■ **Problem requirements**
Images excluded, reproduce each line of the records exactly as it stands.
-------- Records for this task
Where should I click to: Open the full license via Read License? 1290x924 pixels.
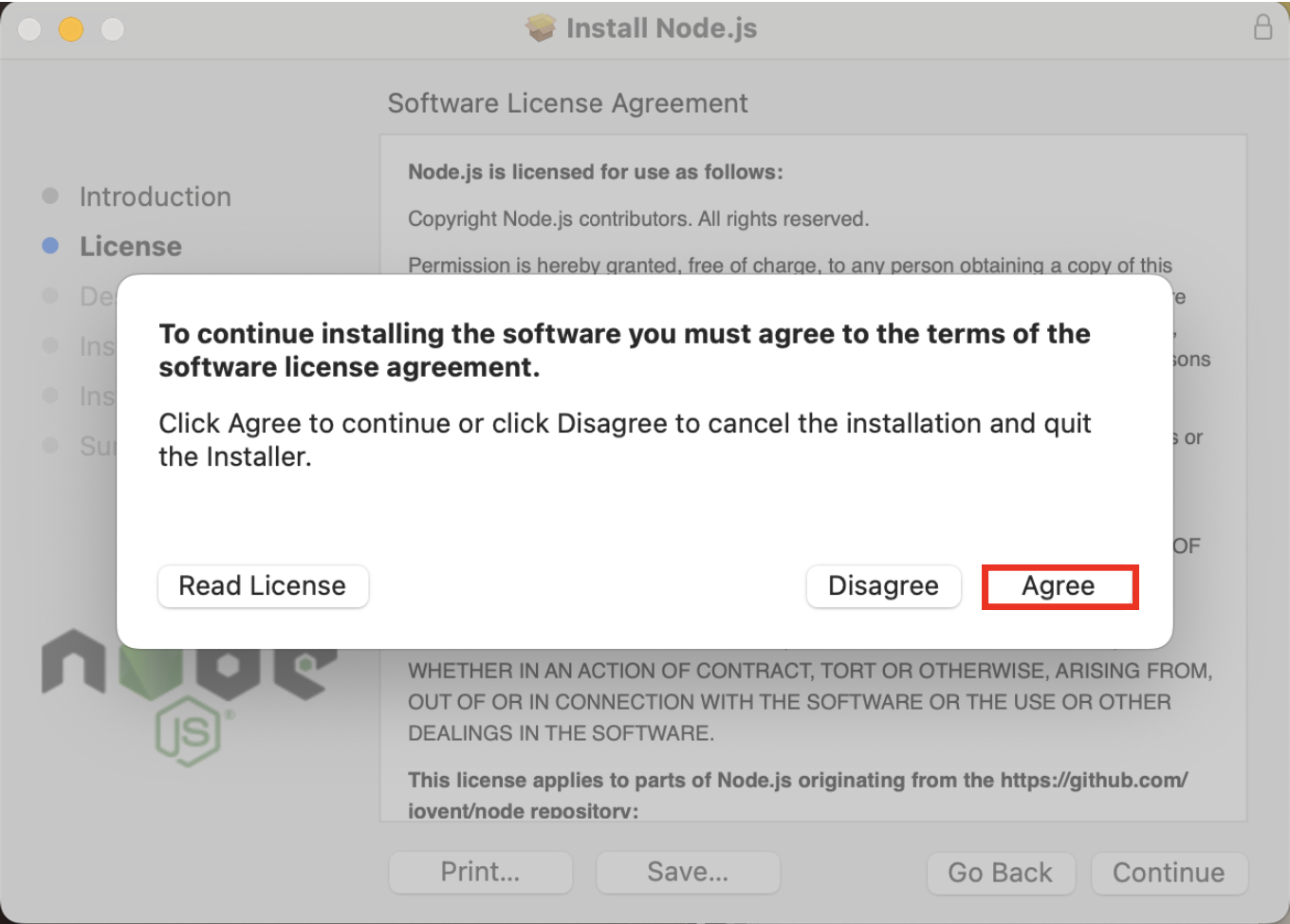[263, 585]
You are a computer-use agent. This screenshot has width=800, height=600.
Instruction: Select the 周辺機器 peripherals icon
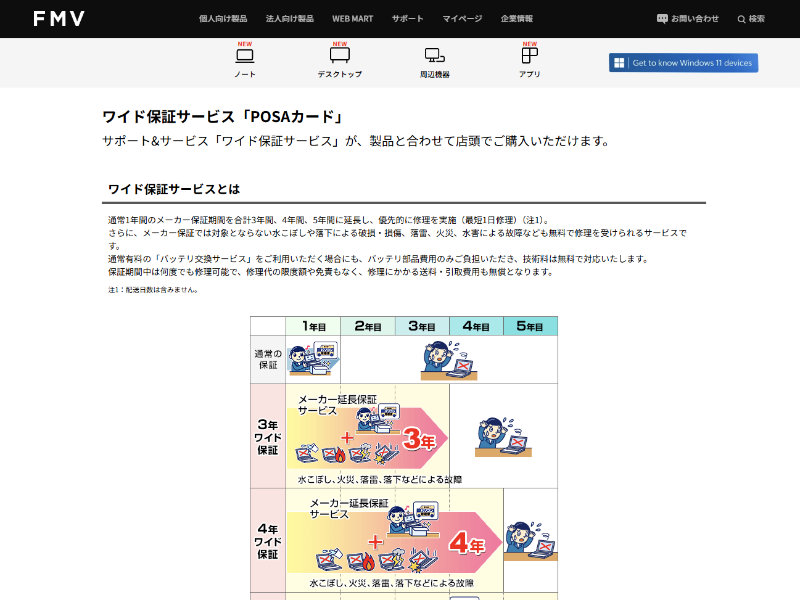pos(434,56)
----------------
■ **Solution for this exercise**
Where should I click to: Open the full license via Read License? 1290x924 pixels.
[263, 585]
You are a computer-use agent. This screenshot has width=800, height=600.
Instruction: Select the 周辺機器 peripherals icon
pos(434,56)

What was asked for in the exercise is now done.